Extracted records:
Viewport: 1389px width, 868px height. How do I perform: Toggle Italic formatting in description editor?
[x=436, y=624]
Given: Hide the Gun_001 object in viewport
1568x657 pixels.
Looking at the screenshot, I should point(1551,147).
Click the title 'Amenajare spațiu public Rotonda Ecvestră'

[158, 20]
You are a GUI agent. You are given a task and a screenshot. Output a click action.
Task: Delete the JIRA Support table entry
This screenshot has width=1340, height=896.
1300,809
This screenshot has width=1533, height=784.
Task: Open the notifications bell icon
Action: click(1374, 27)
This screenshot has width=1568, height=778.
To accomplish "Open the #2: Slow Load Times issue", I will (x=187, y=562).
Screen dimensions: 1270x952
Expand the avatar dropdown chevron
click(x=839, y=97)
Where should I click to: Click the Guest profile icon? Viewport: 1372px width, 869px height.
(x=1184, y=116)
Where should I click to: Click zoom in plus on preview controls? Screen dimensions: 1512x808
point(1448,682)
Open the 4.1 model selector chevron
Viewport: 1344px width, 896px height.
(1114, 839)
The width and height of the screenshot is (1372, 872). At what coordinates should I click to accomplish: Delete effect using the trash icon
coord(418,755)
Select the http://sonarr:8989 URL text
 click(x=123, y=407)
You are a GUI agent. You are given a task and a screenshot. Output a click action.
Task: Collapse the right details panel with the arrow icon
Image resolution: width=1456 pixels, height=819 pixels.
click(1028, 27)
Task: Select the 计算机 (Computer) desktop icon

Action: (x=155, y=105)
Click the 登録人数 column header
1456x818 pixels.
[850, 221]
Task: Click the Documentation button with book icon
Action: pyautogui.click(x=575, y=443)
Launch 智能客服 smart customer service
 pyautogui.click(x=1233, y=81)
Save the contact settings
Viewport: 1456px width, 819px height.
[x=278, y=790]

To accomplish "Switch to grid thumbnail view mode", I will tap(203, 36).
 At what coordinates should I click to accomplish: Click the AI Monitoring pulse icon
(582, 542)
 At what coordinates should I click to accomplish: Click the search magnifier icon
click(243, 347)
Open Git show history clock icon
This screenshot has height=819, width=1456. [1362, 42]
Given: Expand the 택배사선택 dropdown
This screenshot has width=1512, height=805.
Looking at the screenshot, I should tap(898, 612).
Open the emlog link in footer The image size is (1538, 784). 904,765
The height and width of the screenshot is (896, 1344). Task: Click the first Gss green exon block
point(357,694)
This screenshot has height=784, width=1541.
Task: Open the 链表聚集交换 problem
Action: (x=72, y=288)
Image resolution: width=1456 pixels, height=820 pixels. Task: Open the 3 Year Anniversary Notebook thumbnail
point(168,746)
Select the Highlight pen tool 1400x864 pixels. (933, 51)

REQUIREMENT => Using the records above as the source, restate each line verbatim.

RESPONSE TO THE TASK =>
Viewport: 1389px width, 868px height. How do I perform: Toggle Italic formatting in description editor?
[x=436, y=624]
Given: Hide the Gun_001 object in viewport
1568x657 pixels.
Looking at the screenshot, I should point(1551,147).
Click the title 'Amenajare spațiu public Rotonda Ecvestră'

[158, 20]
You are a GUI agent. You are given a task and a screenshot. Output a click action.
Task: Delete the JIRA Support table entry
This screenshot has width=1340, height=896.
1300,809
This screenshot has width=1533, height=784.
Task: Open the notifications bell icon
Action: click(1374, 27)
This screenshot has width=1568, height=778.
To accomplish "Open the #2: Slow Load Times issue", I will (x=187, y=562).
Screen dimensions: 1270x952
Expand the avatar dropdown chevron
click(x=839, y=97)
Where should I click to: Click the Guest profile icon? Viewport: 1372px width, 869px height.
(x=1184, y=116)
Where should I click to: Click zoom in plus on preview controls? Screen dimensions: 1512x808
point(1448,682)
Open the 4.1 model selector chevron
Viewport: 1344px width, 896px height.
(1114, 839)
The width and height of the screenshot is (1372, 872). At what coordinates should I click to accomplish: Delete effect using the trash icon
coord(418,755)
Select the http://sonarr:8989 URL text
 click(x=123, y=407)
You are a GUI agent. You are given a task and a screenshot. Output a click action.
Task: Collapse the right details panel with the arrow icon
Image resolution: width=1456 pixels, height=819 pixels.
click(1028, 27)
Task: Select the 计算机 (Computer) desktop icon

Action: (x=155, y=105)
Click the 登録人数 column header
1456x818 pixels.
[850, 221]
Task: Click the Documentation button with book icon
Action: pyautogui.click(x=575, y=443)
Launch 智能客服 smart customer service
 pyautogui.click(x=1233, y=81)
Save the contact settings
Viewport: 1456px width, 819px height.
[x=278, y=790]

To accomplish "Switch to grid thumbnail view mode", I will tap(203, 36).
 At what coordinates should I click to accomplish: Click the AI Monitoring pulse icon
(582, 542)
 At what coordinates should I click to accomplish: Click the search magnifier icon
click(243, 347)
Open Git show history clock icon
This screenshot has height=819, width=1456. [1362, 42]
Given: Expand the 택배사선택 dropdown
This screenshot has width=1512, height=805.
Looking at the screenshot, I should tap(898, 612).
Open the emlog link in footer The image size is (1538, 784). 904,765
The height and width of the screenshot is (896, 1344). Task: Click the first Gss green exon block
point(357,694)
This screenshot has height=784, width=1541.
Task: Open the 链表聚集交换 problem
Action: (x=72, y=288)
Image resolution: width=1456 pixels, height=820 pixels. Task: Open the 3 Year Anniversary Notebook thumbnail
point(168,746)
Select the Highlight pen tool 1400x864 pixels. (933, 51)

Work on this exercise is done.